GOD'S PURPOSES AROUSE PRAISE FOR HIS PERSON — Romans 11:33-36

Paul gives a majestic doxology or benediction as he concludes this argument on Israel. He is brought to a place of awe and wonderment as he considers the plans and purposes of God for this world. An understanding of God brings Paul to the place of worship.

"O the depth of the riches both of the wisdom and knowledge of God! how unsearchable are his judgments, and his ways past finding out!" In Romans 9-11 Paul told us many wonderful things about God and his program for the world: his absolute sovereignty and man's absolute responsibility to believe in God through Christ; how Israel has been cut out of the place of blessing and gospel opportunity has come to the Gentiles; and that God will again deal with the nation of Israel, and that his plans and covenants for her will be fulfilled. If we do not understand the reasons behind God's dealings with Israel, Gentiles and ourselves, it is not because there is not good and sufficient reason. The difficulty is with our inability to comprehend the wisdom and ways of God:

"For my thoughts are not your thoughts, neither are your ways my ways, saith the Lord. For as the heavens are higher than the earth, so are my ways higher than your ways, and my thoughts than your thoughts" (Isaiah 55:8-9).

"For who hath known the mind of the Lord? or who hath been his counsellor? Or who hath first given to him, and it shall be recompensed unto him again?" No human being or created creature knows the mind of God, nor can any give him advice. He does as he pleases in heaven and earth!

"Behold, the nations are as a drop of a bucket, and are counted as the small dust of the balance: behold, he taketh up the isles as a very little thing. And Lebanon is not sufficient to burn, nor the beasts thereof sufficient for a burnt-offering. All nations before him are as nothing; and they are counted to him less than nothing, and vanity" (Isaiah 40:15-17).

"And all the inhabitants of the earth are reputed as nothing: and he doeth according to his will in the army of heaven, and among the inhabitants of the earth: and none can stay his hand, or say unto him, What doest thou?" (Dan. 4:35).

"For of him, and through him, and to him, are all things: to whom be glory for ever.
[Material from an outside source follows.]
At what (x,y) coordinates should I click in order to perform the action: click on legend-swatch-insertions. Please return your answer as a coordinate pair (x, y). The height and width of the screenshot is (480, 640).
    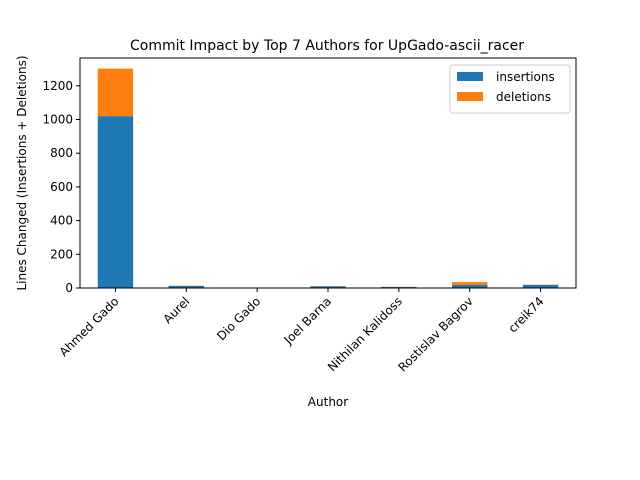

Amen." God is the creator and sustainer of all things, and everything that happens is working according to his plan and for his glory!


CONCLUSION

God has a plan and future for Israel. What we are seeing today is a fleshy or carnal return to the land by Israel; it is not what was predicted in the Old Testament. However, the existence of Israel as a thriving nation shows that God could start his program with them at any time. But before he begins his program for Israel, there must be the coming in of the fulness of the Gentiles.

Are you, Jew or Gentile, prepared to meet God? No man on this earth is prepared until he has received Jesus Christ as personal Lord and Saviour. Then, and only then, is he prepared to meet God. Only then can he look forward to the coming of the Lord for his Church.

What must you do to be saved? Believe on the Lord Jesus Christ and you shall be saved!